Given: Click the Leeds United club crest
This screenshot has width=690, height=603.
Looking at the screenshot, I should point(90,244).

——————————

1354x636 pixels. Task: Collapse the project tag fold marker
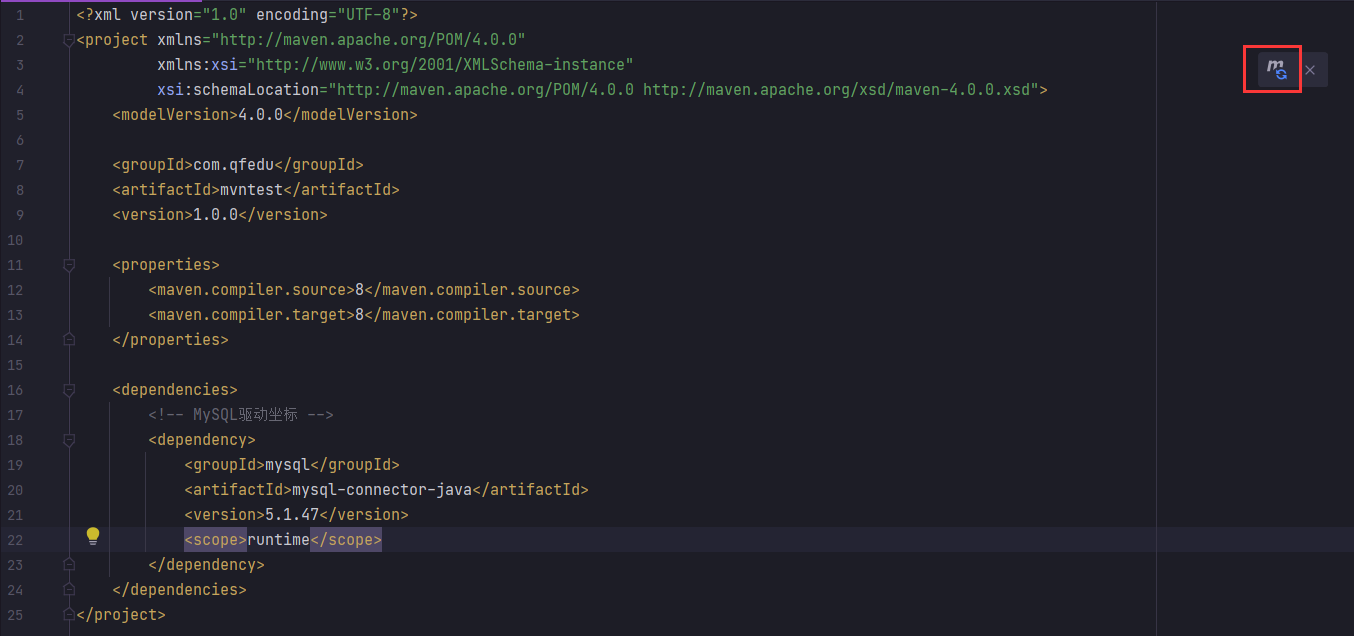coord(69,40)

——————————

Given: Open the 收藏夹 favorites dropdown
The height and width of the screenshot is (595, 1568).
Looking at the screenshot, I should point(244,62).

——————————

What to work on:
Write the rows from the line containing "Given: Click the Leeds United club crest" through the line containing "Looking at the screenshot, I should point(90,244)." as a two-column CSV with the header instruction,response. Put each row's text and its answer in one quoted field each, and replace line breaks with spaces.

Task output:
instruction,response
"Given: Click the Leeds United club crest This screenshot has width=690, height=603.","Looking at the screenshot, I should point(90,244)."